Google Maps was unreliable. It did not factor in military checkpoints and road closures. It could not factor in the need to twice suddenly exit the car, once for fear of rockets, the other for fear of Hamas in the area. Both were false alarms.

The route was strewn with burnt campsites, ruined vehicles and bombed petrol stations.

The disruptions did not matter in the end. The convoy to Be'eri, made up of press and military Humvees, set off far later than the scheduled departure time of 4.30pm on Wednesday.

That gave visitors time to get a bottle of water and food, and mingle with the troops getting a few hours of rest before they set off to the front.

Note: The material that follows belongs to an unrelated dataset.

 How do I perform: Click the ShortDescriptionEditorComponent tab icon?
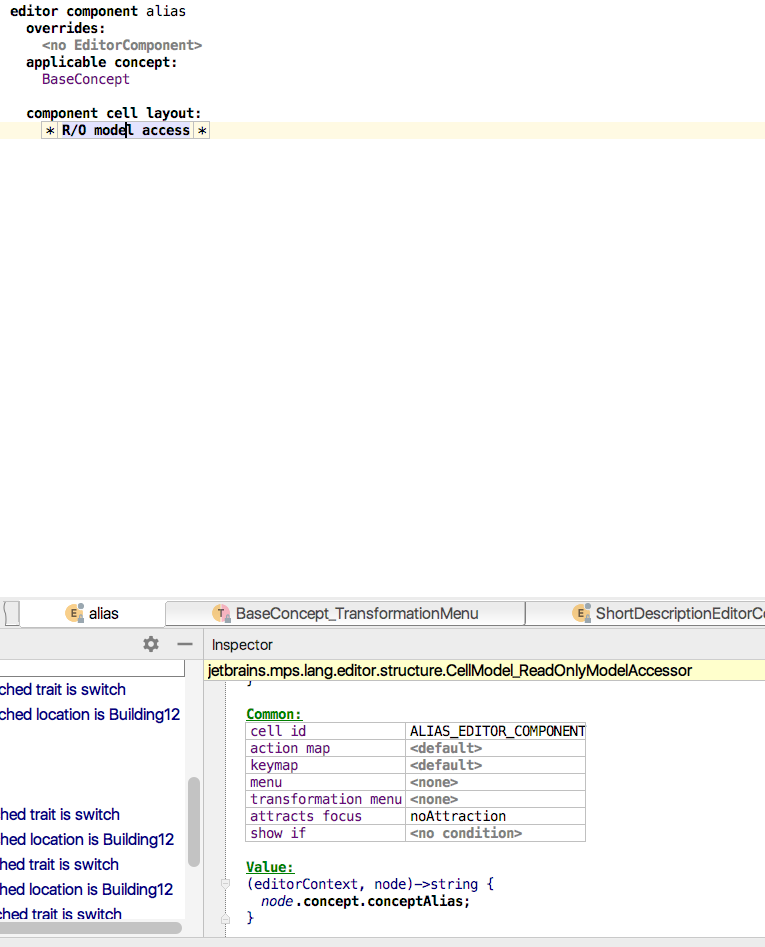click(x=581, y=613)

When the order was given for journalists to get in their cars, there was a traffic jam for an hour. The foreign press had come in droves, desperate to witness the scene of the massacre and get to the kibbutz, which had not been open since the massacre on Saturday.

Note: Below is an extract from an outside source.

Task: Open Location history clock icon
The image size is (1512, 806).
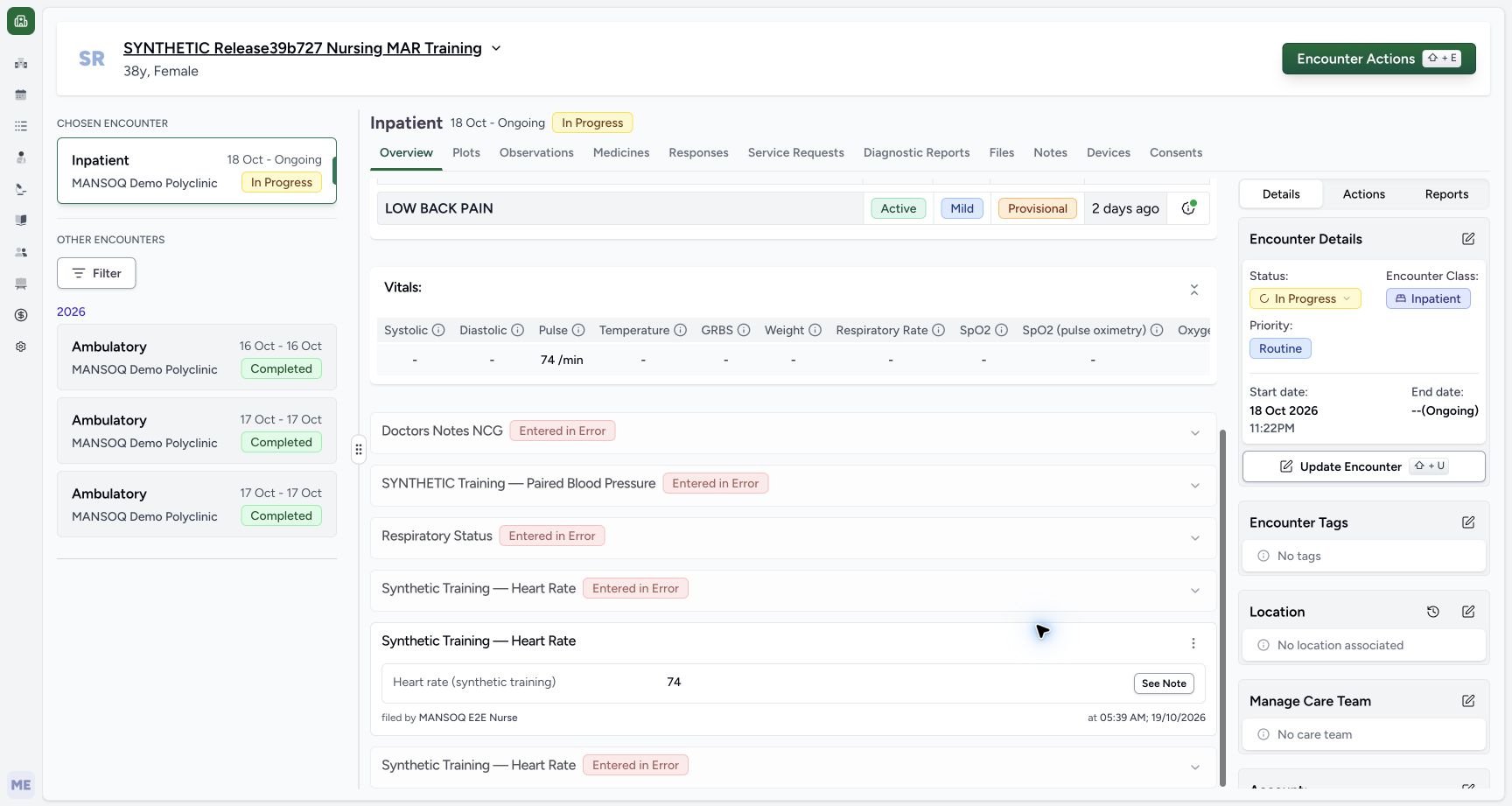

The convoy moved on, through the sound of artillery and jets bombing Gaza, where the death toll is climbing rapidly.

On Thursday afternoon, 1,385 Palestinians were reported to have been killed in Gaza and the West Bank, the vast majority in the former territory. At least 1,300 Israelis have been killed.

On arrival, the press followed Maj Gen Itay Veruv, who assembled only five other soldiers to first enter the camp on Saturday morning and start fighting the infiltrators.

The first stop on the press tour was a house near the entrance in which roughly 40 residents of Be’eri sought shelter and were subsequently burnt alive.

“Come this way,” Maj Gen Veruv said. “Come with me and smell what a pogrom smells like.”

Turning the corner, the ground was churned from the fighting between soldiers and the militants, and houses were piles of rubble. The smell of corpses that could not yet be collected for fear of unexploded munitions got stronger.

A burnt golf cart, similar to one on which a kidnapped elderly woman was seen being taken away by Hamas into Gaza, in footage that has since gone viral, stood in the driveway of one home.

At another, unexploded grenades were strewn on a lawn. The danger was marked out with white tape.

Until that point, only the smell indicated the extent of death in Be’eri. Suddenly, bodies of Hamas members came into view, covered in plastic sheets.

“We’ve picked up all the Israeli bodies,” the general said. “We want you to see these ones.”

As night fell and the tour concluded, soldiers shouted at the visitors to stay close. The general warned: “Your biggest threat here is our troops – they are in a state of high alert.”

At the exit, soldiers filled the porches of the few houses that were not destroyed, although there were no residents to host them. Armoured vehicles were lined up in the driveways, their doors open and control centres visible.

This was very much still a front line, but the rush to get journalists in was clear. The scale of the crisis was perhaps most striking in Be’eri, and Israel wants the world to know.

But even kilometres before reaching the kibbutz, the scale of the chaos in the south was clear.

As The National left, reports from colleagues in the north of Israel painted a similar picture of chaos. Near misses, delayed plans, rushed driving and terrified troops.

No part of Israel is safe from a sense that terrible things, perhaps worse things, are yet to come.